**SHORT EXERCISE**
Write out these records without any changes, starting at the first line and ending with the line that contains "[x=798, y=809]".

Records that point to text and elements:
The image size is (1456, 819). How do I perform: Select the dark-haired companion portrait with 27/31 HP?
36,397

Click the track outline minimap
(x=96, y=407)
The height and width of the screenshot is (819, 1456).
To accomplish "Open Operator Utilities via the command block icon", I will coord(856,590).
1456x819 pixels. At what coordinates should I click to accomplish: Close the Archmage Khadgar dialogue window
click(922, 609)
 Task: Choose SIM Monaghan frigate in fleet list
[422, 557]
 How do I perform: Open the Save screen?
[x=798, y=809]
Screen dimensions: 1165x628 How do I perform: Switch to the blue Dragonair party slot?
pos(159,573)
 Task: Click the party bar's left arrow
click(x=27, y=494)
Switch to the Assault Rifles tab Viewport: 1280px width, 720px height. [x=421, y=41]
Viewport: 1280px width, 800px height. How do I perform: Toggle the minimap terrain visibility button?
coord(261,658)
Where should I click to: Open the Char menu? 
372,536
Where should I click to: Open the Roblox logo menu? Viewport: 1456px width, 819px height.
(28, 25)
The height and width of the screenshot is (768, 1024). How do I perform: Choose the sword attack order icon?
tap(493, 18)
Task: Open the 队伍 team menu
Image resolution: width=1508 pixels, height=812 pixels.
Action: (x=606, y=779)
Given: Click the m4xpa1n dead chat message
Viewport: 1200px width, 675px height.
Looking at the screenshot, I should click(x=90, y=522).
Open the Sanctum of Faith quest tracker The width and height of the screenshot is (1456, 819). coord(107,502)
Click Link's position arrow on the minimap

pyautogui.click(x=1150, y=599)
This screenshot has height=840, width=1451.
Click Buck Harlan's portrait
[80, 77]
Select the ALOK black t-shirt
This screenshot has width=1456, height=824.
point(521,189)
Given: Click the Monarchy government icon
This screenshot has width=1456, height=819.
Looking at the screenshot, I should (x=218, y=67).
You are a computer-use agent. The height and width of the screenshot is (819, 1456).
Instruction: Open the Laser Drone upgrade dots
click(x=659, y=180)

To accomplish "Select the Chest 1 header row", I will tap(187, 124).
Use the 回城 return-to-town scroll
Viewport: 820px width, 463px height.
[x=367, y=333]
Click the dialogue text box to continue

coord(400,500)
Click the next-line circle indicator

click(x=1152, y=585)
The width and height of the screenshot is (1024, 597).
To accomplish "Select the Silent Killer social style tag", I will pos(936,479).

**FULL SOLUTION**
The image size is (1456, 819). How do I perform: Select the dark-haired companion portrait with 27/31 HP?
36,397

Click the track outline minimap
(x=96, y=407)
The height and width of the screenshot is (819, 1456).
To accomplish "Open Operator Utilities via the command block icon", I will coord(856,590).
1456x819 pixels. At what coordinates should I click to accomplish: Close the Archmage Khadgar dialogue window
click(922, 609)
 Task: Choose SIM Monaghan frigate in fleet list
[422, 557]
 How do I perform: Open the Save screen?
[x=798, y=809]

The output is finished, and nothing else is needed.